The Indian stock market demonstrated remarkable resilience last week, with investors actively purchasing during every market dip. Key benchmark indices continued their upward movement for the second consecutive week, achieving a record weekly closure for the current year. The market showed inherent strength amid broader participation and decoupling from global uncertainties, settling the week around the 26,070 zone with a solid 0.61% gain.
Market Outlook and Key Levels
Sumeet Bagadia, Executive Director at Choice Broking, maintains a positive outlook on the Indian stock market as the Nifty 50 index remains firmly above the 26,000 mark. The expert highlighted that the 50-stock index has established crucial support at 25,800. A break below this level would significantly weaken market sentiment.

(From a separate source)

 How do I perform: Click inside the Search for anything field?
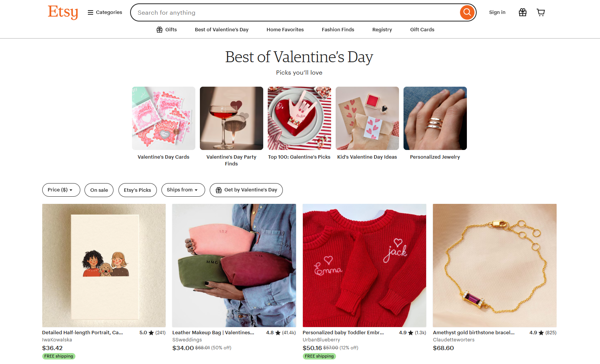264,12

On the resistance front, the key index faces a hurdle at 26,200. According to Bagadia, "Breaking above this resistance on a closing basis would mean the index is heading towards 26,700 in the near term." Despite profit-booking triggers on Friday, the overall market sentiment remains optimistic with the index maintaining its position above 26,000.
Top Stock Recommendations for Monday
For investors seeking trading opportunities on Monday, Sumeet Bagadia has identified three promising stocks with clear entry points, targets, and stop-loss levels.
Maruti Suzuki: Riding the Long-Term Uptrend
Maruti Suzuki shares are currently trading around ₹15,977 and continue to move in a sustained long-term uptrend. The stock experienced a mild retracement recently, consolidating near the 50-day EMA where it found strong buying interest. This support zone has helped the stock resume its upward movement, indicating potential for further upside momentum.
The price structure shows continuation of the broader bullish trend, supported by consistent higher lows and renewed strength. The stock is trading above its key 20, 50, and 200-day EMAs, reaffirming robust bullish bias. RSI at 56.70 has bounced back from the oversold zone, suggesting improving momentum.
Trading strategy: Buy at ₹15,977 with stop-loss at ₹15,300 and target price of ₹17,250.
IndiGo: Preparing for Breakout
IndiGo shares are trading around ₹5,843.50, maintaining their long-term uptrend. After a brief retracement, the stock has been consolidating within a sideways range, indicating healthy price digestion before the next move. The stock faces falling trendline resistance near ₹5,850 and is on the verge of a breakout.
A decisive break and sustained move above this level would signal renewed bullish momentum. On the downside, strong support exists around ₹5,600 with noticeable accumulation highlighting active buying interest. The stock remains comfortably above its key moving averages with RSI at 56.79 reflecting improving momentum.
Trading strategy: Buy at current levels with stop-loss of ₹5,600 and target of ₹6,300.
ITC: Approaching Breakout Point
ITC shares are trading around ₹407.85, consolidating into a broader range and forming a symmetrical triangle pattern on the weekly chart. The stock is approaching the verge of a breakout from this pattern, supported by rising volumes near its strong support zone, indicating renewed bullish interest.
On the upside, immediate resistance lies in the ₹410 to ₹415 zone, which aligns with the 100-week EMA. A decisive break above this zone would confirm trend reversal. Substantial accumulation is visible near ₹400, acting as reliable support. The stock remains above the 200 EMA with the EMA structure sloping upward, reinforcing positive long-term outlook.
Trading strategy: Buy around current levels with stop loss of ₹390 and target of ₹440.
Key Market Takeaways
The Indian stock market continues to show strength with the Nifty 50 maintaining crucial support levels. All three recommended stocks—Maruti Suzuki, IndiGo, and ITC—present compelling trading opportunities with well-defined risk-reward ratios. Investors should monitor the key support and resistance levels mentioned while implementing proper risk management strategies.
Disclaimer: This analysis is for educational purposes only. The views and recommendations are those of individual analysts and not Mint. Investors should consult certified experts before making investment decisions.